**What you have to do:** Write out the material from the line containing "You are a computer-use" through the line containing "pyautogui.click(x=230, y=589)", repeating each line exactly and omitting the pictures.

**Given data:**
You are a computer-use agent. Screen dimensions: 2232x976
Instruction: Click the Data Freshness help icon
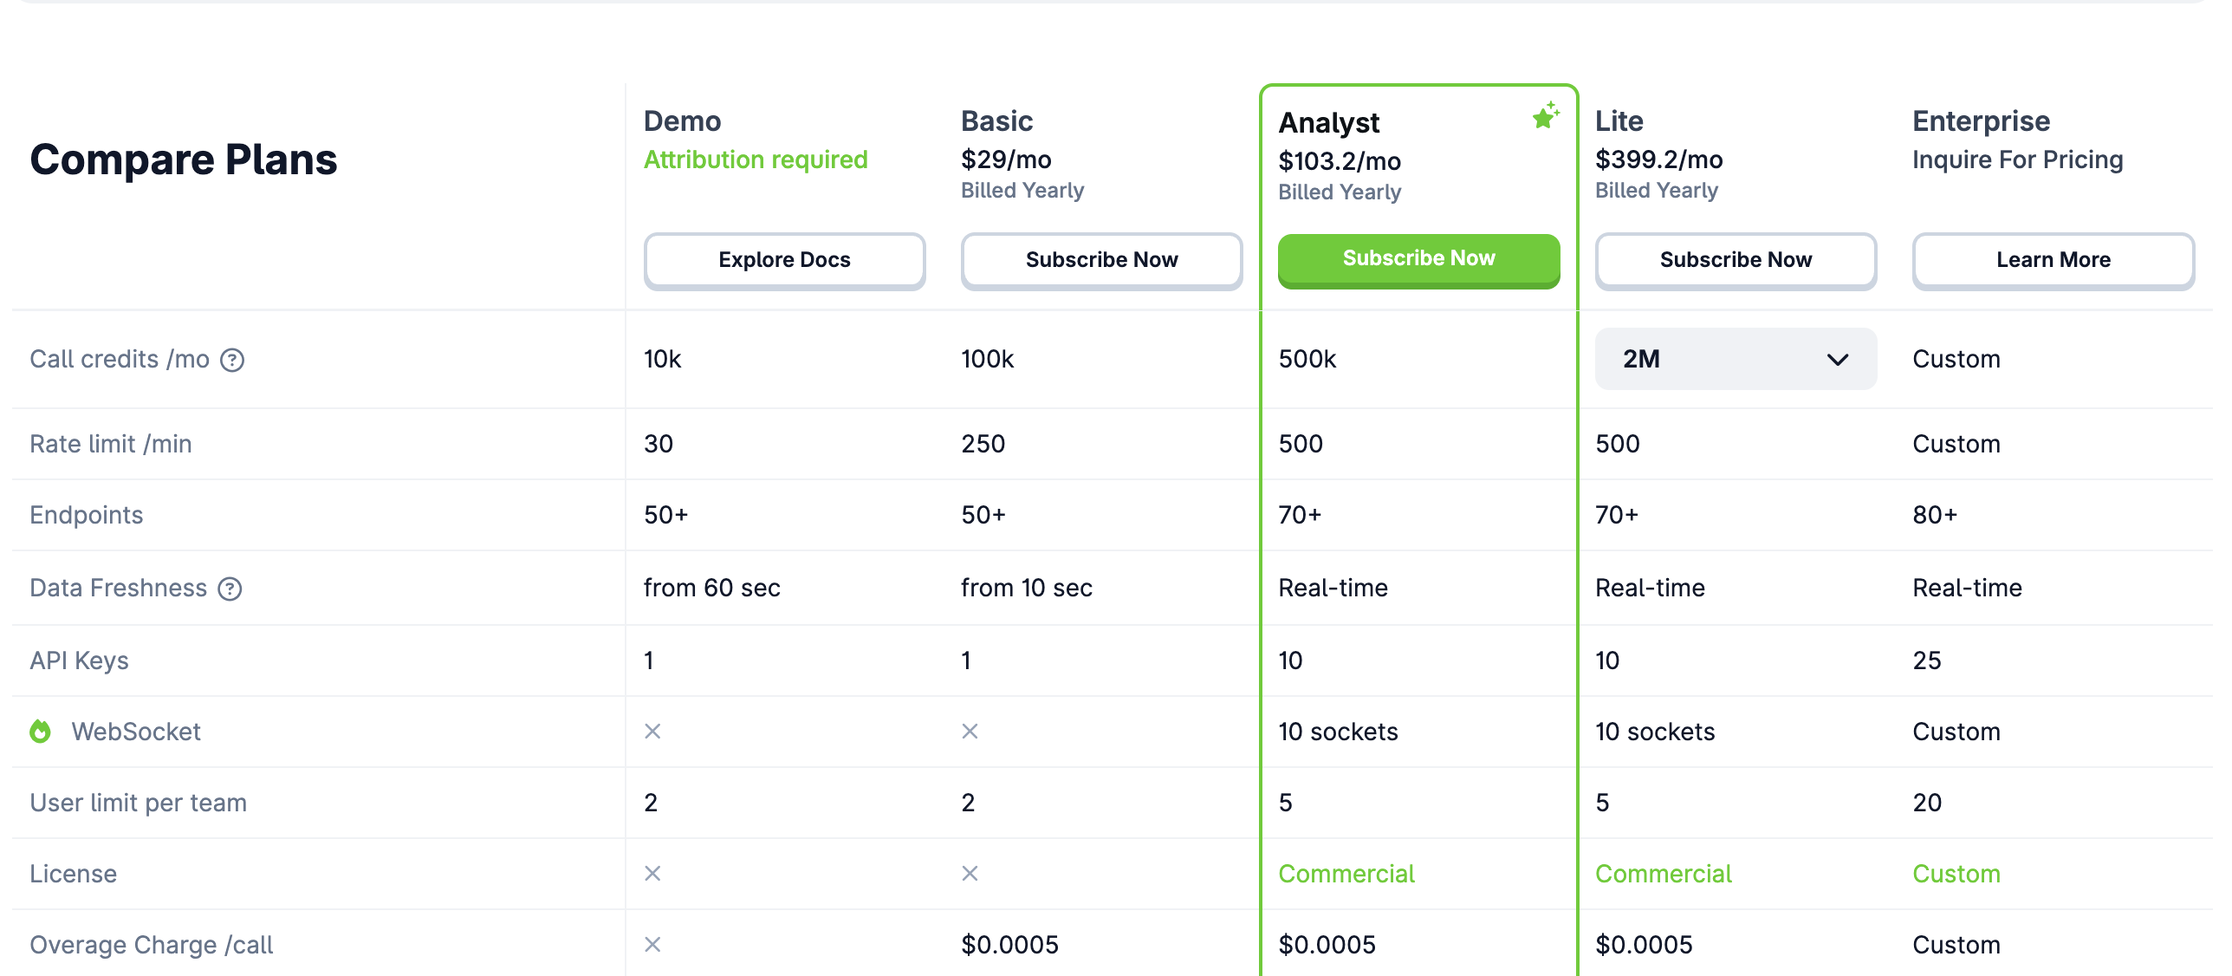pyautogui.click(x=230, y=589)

---

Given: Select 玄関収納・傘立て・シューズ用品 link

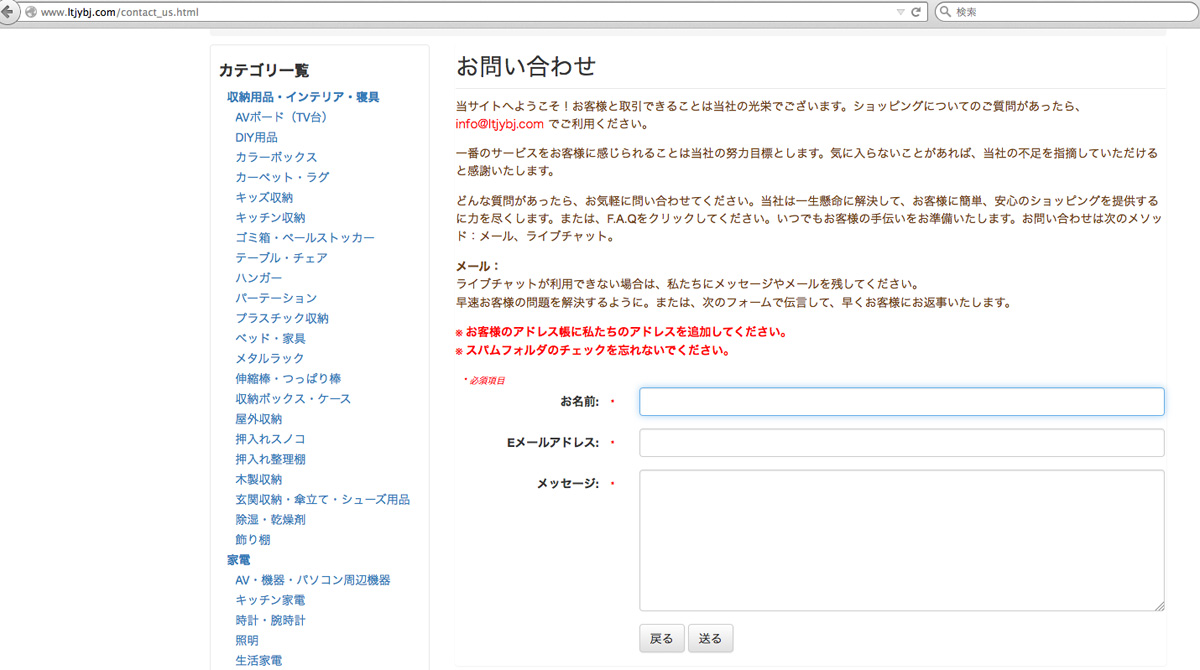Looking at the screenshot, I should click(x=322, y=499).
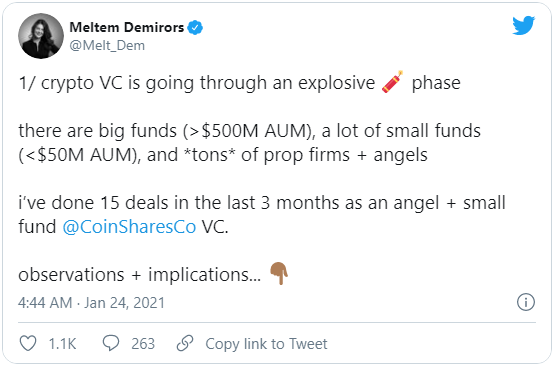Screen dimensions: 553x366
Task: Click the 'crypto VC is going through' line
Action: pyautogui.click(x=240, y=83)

...

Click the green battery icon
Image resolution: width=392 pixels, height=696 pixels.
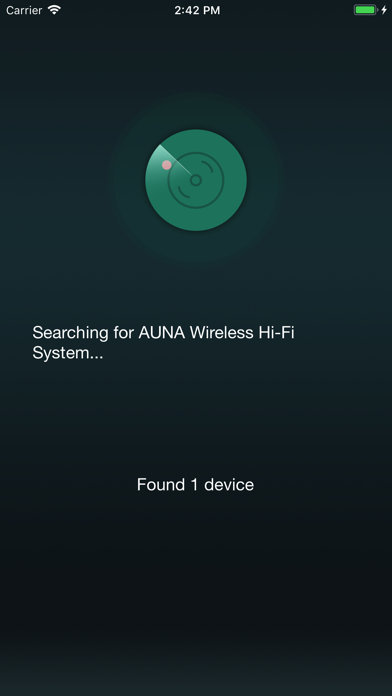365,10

**Output below:**
You are a computer-use agent. Screen dimensions: 2232x976
Instruction: Click the Data Freshness help icon
pyautogui.click(x=230, y=589)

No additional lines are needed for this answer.